Now, this is where “deep learning” comes into play. Roughly speaking, we can think of deep learning as “clever” tricks or algorithms that can help we with the training of such “deep” neural network structures. There are many, many different neural network architectures, but to continue with the example of the MLP, let me introduce the idea of convolutional neural networks (ConvNets). We can think of those as an “add-on” to our MLP that helps we to detect features as “good” inputs for our MLP.

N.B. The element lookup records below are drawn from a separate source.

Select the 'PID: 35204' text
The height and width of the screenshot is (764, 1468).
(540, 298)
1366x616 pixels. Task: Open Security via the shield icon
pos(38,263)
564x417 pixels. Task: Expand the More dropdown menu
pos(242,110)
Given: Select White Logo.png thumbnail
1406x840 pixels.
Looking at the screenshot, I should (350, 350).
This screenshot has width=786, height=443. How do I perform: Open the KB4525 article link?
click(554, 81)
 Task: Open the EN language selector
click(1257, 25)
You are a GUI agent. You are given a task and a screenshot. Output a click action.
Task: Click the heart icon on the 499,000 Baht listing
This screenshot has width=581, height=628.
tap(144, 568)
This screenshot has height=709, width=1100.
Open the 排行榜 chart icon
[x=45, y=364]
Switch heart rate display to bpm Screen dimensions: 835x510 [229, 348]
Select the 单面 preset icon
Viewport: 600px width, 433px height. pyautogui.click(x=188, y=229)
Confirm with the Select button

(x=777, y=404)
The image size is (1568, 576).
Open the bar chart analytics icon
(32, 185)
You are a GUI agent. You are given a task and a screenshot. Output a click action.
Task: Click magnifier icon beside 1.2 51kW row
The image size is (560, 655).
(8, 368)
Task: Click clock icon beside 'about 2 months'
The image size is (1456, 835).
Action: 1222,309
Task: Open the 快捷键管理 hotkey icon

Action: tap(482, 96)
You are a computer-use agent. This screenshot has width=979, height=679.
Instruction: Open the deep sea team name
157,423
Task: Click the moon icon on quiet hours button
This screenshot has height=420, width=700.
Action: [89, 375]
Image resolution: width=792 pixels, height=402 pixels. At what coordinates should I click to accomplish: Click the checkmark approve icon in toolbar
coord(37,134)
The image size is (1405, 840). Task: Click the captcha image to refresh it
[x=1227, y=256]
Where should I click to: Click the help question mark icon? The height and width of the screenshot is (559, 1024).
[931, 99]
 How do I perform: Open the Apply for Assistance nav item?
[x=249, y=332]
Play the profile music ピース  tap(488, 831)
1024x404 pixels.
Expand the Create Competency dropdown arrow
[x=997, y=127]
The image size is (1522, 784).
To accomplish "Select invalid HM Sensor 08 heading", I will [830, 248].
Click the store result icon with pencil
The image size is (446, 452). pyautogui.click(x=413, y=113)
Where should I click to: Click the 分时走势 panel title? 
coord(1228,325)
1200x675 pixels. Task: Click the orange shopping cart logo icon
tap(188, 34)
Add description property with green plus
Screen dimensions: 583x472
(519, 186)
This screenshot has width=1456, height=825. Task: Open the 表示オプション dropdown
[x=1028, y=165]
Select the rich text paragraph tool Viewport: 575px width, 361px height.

In applications of “usual” machine learning, there is typically a strong focus on the feature engineering part; the model learned by an algorithm can only be so good as its input data. Of course, there must be sufficient discriminatory information in our dataset, however, the performance of machine learning algorithms can suffer substantially when the information is buried in meaningless features. The goal behind deep learning is to automatically learn the features from (somewhat) noisy data; it’s about algorithms that do the feature engineering for us to provide deep neural network structures with meaningful information so that it can learn more effectively. We can think of deep learning as algorithms for automatic “feature engineering,” or we could simply call them “feature detectors,” which help us to overcome the vanishing gradient challenge and facilitate the learning in neural networks with many layers.
Let’s consider a ConvNet in context of image classification. Here, we use so-called “receptive fields” (think of them as “windows”) that slide over our image. We then connect those “receptive fields” (for example of the size of 5×5 pixel) with 1 unit in the next layer, this is the so-called “feature map.” After this mapping, we have constructed a so-called convolutional layer. Note that our feature detectors are basically replicates of one another — they share the same weights. The idea is that if a feature detector is useful in one part of the imagine it is likely that it is useful somewhere else, but at the same time it allows each patch of image to be represented in several ways.
Next, we have a “pooling” layer, where we reduce neighboring features from our feature map into single units (by taking the max feature or by averaging them, for example). We do this over many rounds and eventually arrive at an almost scale invariant representation of our image (the exact term is “equivariant”). This is very powerful since we can detect objects in an image no matter where they are located.
In essence, the “convolutional” add-on that acts as a feature extractor or filter to our MLP. Via the convolutional layers we aim to extract the useful features from the images, and via the pooling layers, we aim to make the features somewhat equivariant to scale and translation.